→ **本文**

後述のプロンプト改善項目を進めていく中で、プロンプトについても単一責任の原則のような考え方で、一つのプロンプトに対して一つのことに集中させた方が ChatGPT API は制約条件を聞いてくれやすく、安定した出力が得られる傾向が見られたため、最終的には後者を選択しました。
検証3: ChatGPT API への文字起こしデータの渡し方の検証
商談の特徴として、必ずその場に買い手と売り手が存在していることが挙げられます。 そこで、ただ単に文字起こしの内容だけを ChatGPT API に渡すのではなく、話者名もセットで渡し、更に誰が売り手で誰が買い手かという情報を与えることで、 ChatGPT API に買い手側の発言が重要度が高く、買い手側の発言を中心に要約してもらうようなプロンプトを用意しました。
その結果、 ChatGPT API に商談における重要ポイントを適切に伝えることができるようになり、意味のある要約が出力されやすくなりました。 これは、上述した文字起こしと話者分割の精度の高さがないと実現が難しいことであり、 ACES Meet における1つの強みだと考えています。 (それらの精度が低いと、 ChatGPT に間違った前提情報を与えてしまい逆効果になることが予想されます。)
また、全ての会話文を渡すべきか、前半部分はノイズが多いものと仮定して一律カットすべきかも併せて検証しました。

→ **取り組む課題**
1: 商談要約の検証の文章で、ChatGPT API に渡す情報として挙げられているものをすべて書き出してください。
2: 商談要約の検証の文章を、最後の文のあとから書き継いでください。

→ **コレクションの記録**
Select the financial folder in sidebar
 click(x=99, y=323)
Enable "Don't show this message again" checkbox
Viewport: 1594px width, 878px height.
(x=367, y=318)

→ **解答**
1:
文字起こしの内容
話者名
誰が売り手で誰が買い手かという情報

2:
結果として、「まとめ」と「商談ヒアリング項目(BANTC)」については全ての会話文を渡した方が意味のある要約が出力される傾向があることが分かり、「ネクストアクション」については、商談の前半を思い切ってカットすることで、ネクストアクションとして違和感のある項目が減少する傾向が掴めたため、 ChatGPT API に渡す前にあえてデータをカットして渡すようにする工夫を入れています。
検証4: 出力形式の検証
ソフトウェア上で ChatGPT API からの出力結果をハンドリングしやすくするために、どの出力形式がベストかについての検証も行いました。
まずは JSON フォーマットでの出力を検証しました。 JSON での出力におけるメリットは文字列をパースできれば、その後の処理が容易に操作可能であることです。 一方、デメリットとしては以下のようにフォーマットが指定通り出てくれなかった場合や、トークン長の問題で出力が途中で切れてしまった場合のエラーハンドリングが煩雑なことが挙げられます。
配列を期待しているが配列になっていない例
{ "summaries": "str" }
フォーマットは正しいが不要なまとめ文章が最後に付記されている例
{ "summaries": ["str"] } この商談では、xxxについて話し合われていました。
出力が途中で切れてしまった例
{ "summaries": ["too long str...
JSON の場合は、上記のようなイレギュラーな出力がどうしても一定確率 (体感で数%程度) で発生してしまうことで、 AI まとめが出力できないという問題がユーザー体験を悪化させてしまう懸念が強く残ったため、次に箇条書きでの出力も検討しました。
箇条書きで出力する場合は、出力結果を自前のロジックで後処理していく必要はあるものの、箇条書き形式になっていないイレギュラーなパターンの場合は一律で無視するなど、柔軟に調整がしやすいというメリットがあります。 例えば、出力結果が以下のような文字列だった時は、正しく箇条書きになっているもののみを残すようなことをルールベースで実装すれば、簡単にノイズを削除することができます。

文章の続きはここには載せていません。